### Records to process

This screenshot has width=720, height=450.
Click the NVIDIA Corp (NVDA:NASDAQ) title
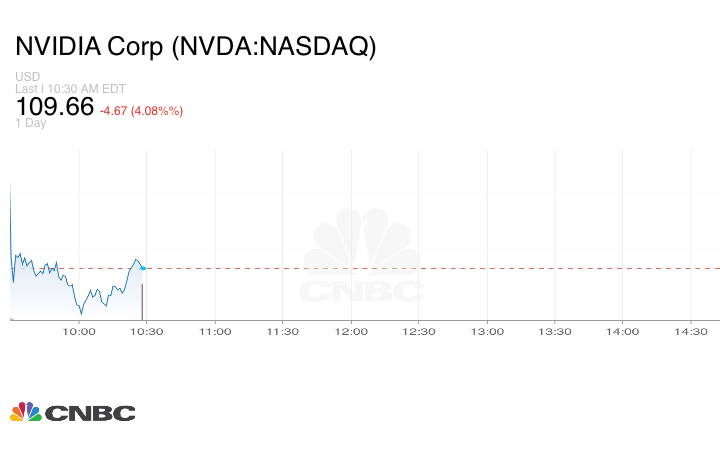click(196, 47)
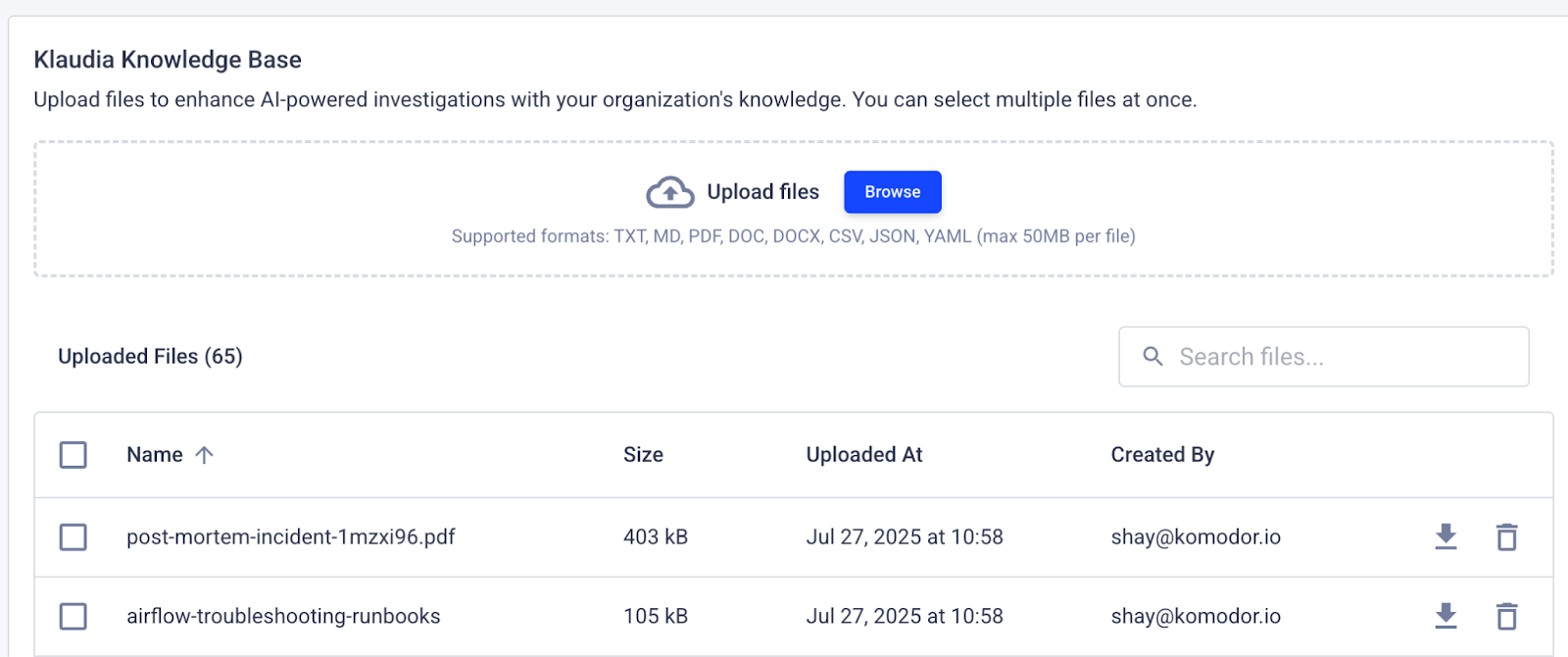Check the select-all checkbox in table header
Screen dimensions: 1568x657
(x=74, y=455)
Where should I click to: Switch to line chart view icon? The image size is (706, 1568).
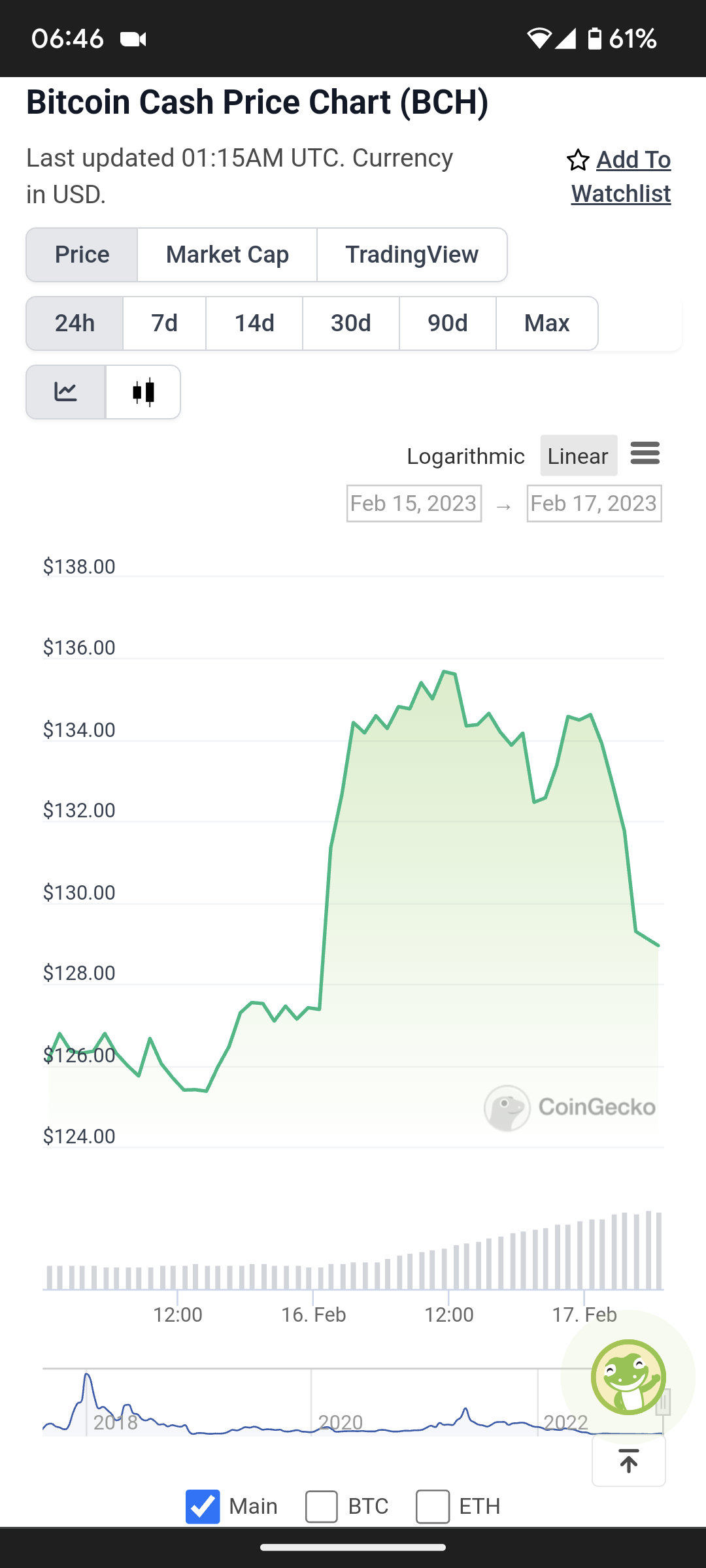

######

> What you will do:
Rewrite all the records above with "chart" swapped for "graph" and everything else unchanged. Omit the pictures.

> Answer to the task:
This screenshot has width=720, height=450.
Click the NVIDIA Corp (NVDA:NASDAQ) title
click(196, 47)
Check the select-all checkbox in table header
Screen dimensions: 1568x657
(x=74, y=455)
Where should I click to: Switch to line graph view icon? The image size is (706, 1568).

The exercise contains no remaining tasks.